Socialism and the NFL

  •  
  • by: Tom Phillips

Socialism:  a political and economic theory of social organization where the wellbeing of the community, as a whole, is more important than the wellbeing (wealth) of an individual corporation or person.

A good example of socialism in action today is the NFL.  In the NFL, the wealth and wellbeing of all the teams, taken as a whole, is more important than the wealth and wellbeing of any individual team.

Most people think that each team has a clear financial incentive to win.  More wins should mean more fans, more tickets sold, more viewers on TV and more money flowing into the team coffers.  Most people think the NFL is governed by the unbridled, raw meat, cutthroat rules of capitalism.  Win or die trying.

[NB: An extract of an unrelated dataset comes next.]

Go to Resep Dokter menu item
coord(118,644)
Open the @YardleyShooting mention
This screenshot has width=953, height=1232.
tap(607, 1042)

Not so.  Turns out the NFL equally shares its nearly $5 billion dollars of TV revenue among all it teams, winners and losers.  It also shares ticket and merchandise revenue.  Socialism in action.  How else would an economically weak city like Detroit compete with more prosperous New England?  If the NFL was purely capitalistic, Detroit would have been left out to dry long ago, much like the people of Flint.

Socialism in the NFL keeps all the teams on a more even playing field, so that all the money and all the best players don’t flow to just one or two teams at the top while the teams in economically depressed cities wither and die.  Who would tune in every week to watch the same old rich and powerful teams slaughter the same old poor and weak teams over and over again?  Nobody.  Socialism keeps the NFL, as a whole, healthy, exciting and competitive.  If the NFL was purely capitalistic, it would have been history long, long ago.